* _TEXTAUSZUG_
======
Facebook
Pastorin Nora Steen
18.06.2011 22:10

15 Jahre ist es jetzt her. Da habe ich jede Woche richtige Briefe geschrieben. Also, so auf Papier und mit der Hand, um mit meiner Familie und mit Freunden Kontakt zu halten! Ich habe damals in einem Dorf in Südindien gearbeitet – und Internet gab es dort nicht. Die Briefe haben manchmal drei Wochen gebraucht, um in Deutschland anzukommen.

Mittlerweile schreibe ich leider kaum noch echte Briefe. Meist sind es E-Mails oder Nachrichten im Sozialen Netzwerk Facebook, mit denen ich Kontakt zu meinen Bekannten in aller Welt halte. Das geht zwar schneller, aber das Glücksgefühl, einen Brief von einem lieben Menschen im Briefkasen zu finden, das ist damit natürlich verloren gegangen.

Schleichend hat sich da also etwas verändert – innerhalb weniger Jahre nur – vom Briefeschreiben zu Kurznachrichten im Internet. Mittlerweile sind es über 600 Millionen Menschen weltweit, die ein Facebook-Konto besitzen, darunter knapp 20 Millionen Deutsche.
======
* _GEGEBENE ANGABEN_
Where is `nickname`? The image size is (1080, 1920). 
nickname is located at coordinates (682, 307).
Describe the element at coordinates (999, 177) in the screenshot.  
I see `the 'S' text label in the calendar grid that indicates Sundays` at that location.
======
* _AUFGABENSTELLUNG 1_
Wie lange waren die Briefe aus Südindien laut dem Text über Briefe und Facebook manchmal nach Deutschland unterwegs?
* _AUFGABENSTELLUNG 2_
Setzen Sie den Text über Briefe und Facebook nach seinem letzten Satz fort.

* _LÖSUNG 1_
Manchmal drei Wochen.

* _LÖSUNG 2_
Ich bin eine davon: Ich nutze Facebook vor allem, um Kontakt zu befreundeten Christen in aller Welt zu halten. Ich teile ihre Freude, wenn ein Kind geboren ist oder ich bete mit ihnen, wenn in ihrem Land ein Bürgerkrieg ausbricht. Ohne Facebook wären viele dieser Beziehungen sicherlich schon lange abgebrochen.

Und dennoch: So wunderbar es auch ist, über alle Kontinente und Zeitzonen hinweg einander am Leben teilhaben zu lassen – die Schattenseiten sind mit Händen zu greifen: Denn je selbstverständlicher unser Zweitleben in der virtuellen Welt ist, desto sorgloser wird auch unser Umgang mit privaten Informationen. Die geschützte Atmosphäre, die uns Facebook vorgaukelt, ist beileibe nicht privat. Für Facebook sind wir Werbekunden, deren Interessen und Vorlieben gewinnbringend weiter verkauft werden.

Außerdem verwischt sich auch der Begriff von Freundschaft. Zwischen Facebook-Freunden und echten Freunden gibt es doch immer noch einen himmelweiten Unterschied! Nur so kann ich mir erklären, dass Jugendliche aus Spaß oder aus Versehen zehntausende unbekannte Facebook-Freunde zu ihrer Geburtstagsparty einladen und das Ganze eskaliert dann wie jüngst bei Thessa in Hamburg. Was im Internet als Witz gilt, weil es ja nicht wirklich "echt" ist, kann im echten Leben schnell zum Mobbing werden.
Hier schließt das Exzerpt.